La estrategia de Juana Rivas pasa ahora, según explicó su asesora jurídica Francisca Granados, por esperar a la mediación del Defensor del Pueblo, Francisco Fernández Marugan, ante la Fiscalía General del Estado para que se implique en su caso.

El acto estaba centrado en los derechos de los menores víctimas de violencia de género, y Granados lamentó que 18 meses después de que su asesorada pusiera una denuncia por violencia de género contra el padre de sus hijos, Francesco Arcuri, nada se sepa de dicho proceso. "Ningún juzgado, ni español, ni italiano, ha entrado a valorar, investigar y, en su caso, condenar, la situación de violencia de género denunciada por Juana Rivas", lamentó Granados.

Juana Rivas y su equipo consideran que, por ser ella y sus hijos españoles, y porque el denunciado, Arcuri, estaba en territorio español el verano pasado, competía a la Justicia española admitir la denuncia por violencia de género, según las leyes vigentes.
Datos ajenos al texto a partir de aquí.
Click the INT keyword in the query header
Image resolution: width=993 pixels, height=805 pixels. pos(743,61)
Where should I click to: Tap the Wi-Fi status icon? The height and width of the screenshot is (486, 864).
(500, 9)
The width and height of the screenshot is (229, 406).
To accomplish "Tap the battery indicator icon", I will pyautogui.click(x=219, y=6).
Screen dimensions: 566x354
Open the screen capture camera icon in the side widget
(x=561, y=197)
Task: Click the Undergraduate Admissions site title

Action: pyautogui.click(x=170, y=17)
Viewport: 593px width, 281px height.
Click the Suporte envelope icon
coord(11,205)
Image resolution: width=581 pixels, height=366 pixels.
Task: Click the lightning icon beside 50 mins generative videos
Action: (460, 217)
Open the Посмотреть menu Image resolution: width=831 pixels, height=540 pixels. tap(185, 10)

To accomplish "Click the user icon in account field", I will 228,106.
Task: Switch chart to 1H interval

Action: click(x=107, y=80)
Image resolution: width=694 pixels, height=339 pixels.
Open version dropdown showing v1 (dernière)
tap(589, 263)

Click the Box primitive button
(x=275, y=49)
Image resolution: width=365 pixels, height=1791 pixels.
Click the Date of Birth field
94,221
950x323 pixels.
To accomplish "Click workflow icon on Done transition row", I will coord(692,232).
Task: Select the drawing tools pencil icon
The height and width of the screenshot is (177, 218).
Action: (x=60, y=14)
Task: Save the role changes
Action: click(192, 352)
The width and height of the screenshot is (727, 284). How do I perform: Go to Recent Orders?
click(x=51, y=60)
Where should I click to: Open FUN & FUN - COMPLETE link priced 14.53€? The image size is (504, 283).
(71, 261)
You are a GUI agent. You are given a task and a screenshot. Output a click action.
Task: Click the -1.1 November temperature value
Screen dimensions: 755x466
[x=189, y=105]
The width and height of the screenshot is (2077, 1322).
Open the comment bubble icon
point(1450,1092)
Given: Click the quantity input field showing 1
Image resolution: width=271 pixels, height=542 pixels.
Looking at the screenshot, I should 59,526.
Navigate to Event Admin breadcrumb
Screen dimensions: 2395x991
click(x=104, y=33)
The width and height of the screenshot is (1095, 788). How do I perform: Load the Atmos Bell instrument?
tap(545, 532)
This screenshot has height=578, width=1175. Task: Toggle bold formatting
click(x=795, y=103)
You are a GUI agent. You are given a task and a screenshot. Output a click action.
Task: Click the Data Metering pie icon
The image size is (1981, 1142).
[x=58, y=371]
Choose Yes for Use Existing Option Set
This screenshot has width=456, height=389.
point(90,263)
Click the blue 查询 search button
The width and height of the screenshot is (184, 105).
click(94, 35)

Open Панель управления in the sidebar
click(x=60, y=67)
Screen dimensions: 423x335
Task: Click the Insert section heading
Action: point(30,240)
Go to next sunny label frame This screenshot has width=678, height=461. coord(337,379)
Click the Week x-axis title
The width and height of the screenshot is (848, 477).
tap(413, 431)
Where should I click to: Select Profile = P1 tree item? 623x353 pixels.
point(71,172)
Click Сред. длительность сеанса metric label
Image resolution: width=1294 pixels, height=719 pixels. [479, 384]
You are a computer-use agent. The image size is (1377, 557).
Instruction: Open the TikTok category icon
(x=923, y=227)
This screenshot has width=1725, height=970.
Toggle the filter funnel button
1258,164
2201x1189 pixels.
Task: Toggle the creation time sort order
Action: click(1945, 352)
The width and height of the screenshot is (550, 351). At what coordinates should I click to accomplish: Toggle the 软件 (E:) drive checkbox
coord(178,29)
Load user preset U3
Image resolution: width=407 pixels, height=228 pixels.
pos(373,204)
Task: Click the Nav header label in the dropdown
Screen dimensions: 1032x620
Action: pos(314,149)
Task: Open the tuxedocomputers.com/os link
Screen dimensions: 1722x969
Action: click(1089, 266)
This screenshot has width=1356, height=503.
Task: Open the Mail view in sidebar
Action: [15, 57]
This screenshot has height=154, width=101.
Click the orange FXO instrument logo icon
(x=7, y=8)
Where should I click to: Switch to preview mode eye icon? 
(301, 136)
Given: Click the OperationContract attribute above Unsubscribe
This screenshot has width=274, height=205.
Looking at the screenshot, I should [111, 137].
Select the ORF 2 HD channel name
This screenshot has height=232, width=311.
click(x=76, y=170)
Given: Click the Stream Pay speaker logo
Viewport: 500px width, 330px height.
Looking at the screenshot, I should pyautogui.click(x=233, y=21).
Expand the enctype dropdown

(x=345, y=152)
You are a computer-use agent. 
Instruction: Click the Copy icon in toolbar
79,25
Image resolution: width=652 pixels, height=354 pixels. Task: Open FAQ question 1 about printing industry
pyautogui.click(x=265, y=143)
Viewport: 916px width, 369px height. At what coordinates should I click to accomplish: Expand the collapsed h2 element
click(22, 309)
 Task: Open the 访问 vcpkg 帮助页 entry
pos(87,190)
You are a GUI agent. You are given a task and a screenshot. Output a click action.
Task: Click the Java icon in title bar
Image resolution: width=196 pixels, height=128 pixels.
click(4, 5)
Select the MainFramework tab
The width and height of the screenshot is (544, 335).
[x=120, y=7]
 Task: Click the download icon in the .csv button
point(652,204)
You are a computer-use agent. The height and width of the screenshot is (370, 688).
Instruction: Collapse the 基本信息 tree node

Sin embargo, lamentan que se dejara pasar esa oportunidad y que se iniciara un proceso contra Rivas que puede hacer que entre en prisión.

Respecto al proceso de la custodia de los niños, que de momento permanecen con su padre, Rivas dijo confiar en que la pericial psicológica de los menores en el proceso arroje luz sobre sus denuncias y juegue a su favor. Pese a los reveses, esta madre de Maracena (Granada) no pierde sus esperanzas en que finalmente pueda recuperar a sus hijos, uno de los cuales cumplió años el pasado 11 de enero. Entre lágrimas. Rivas dijo que había sido el primer cumpleaños que se había perdido.

Juana Rivas leyó, con la voz entrecortada por el llanto, seis preguntas del caso todavía sin responder. Entre otras cómo es posible que su hijo escribiera una carta pidiendo que se le escuchara y no recibiera respuesta, cómo es posible que si la Justicia española tenía competencia para actuar le dijeran que no se podía hacer nada o cómo es posible que Francesco Arcuri haya presentado documentación falsa, diciendo que sus hijos son italianos, y nadie lo haya detectado.

Finalizó preguntándose retóricamente: ¿Cómo es posible que mi persona se haya convertido para algunas personas y colectivos en diana de los más terribles insultos, injurias, calumnias..., y se manifieste públicamente tanto odio hacia mí por quienes no me conocen de nada?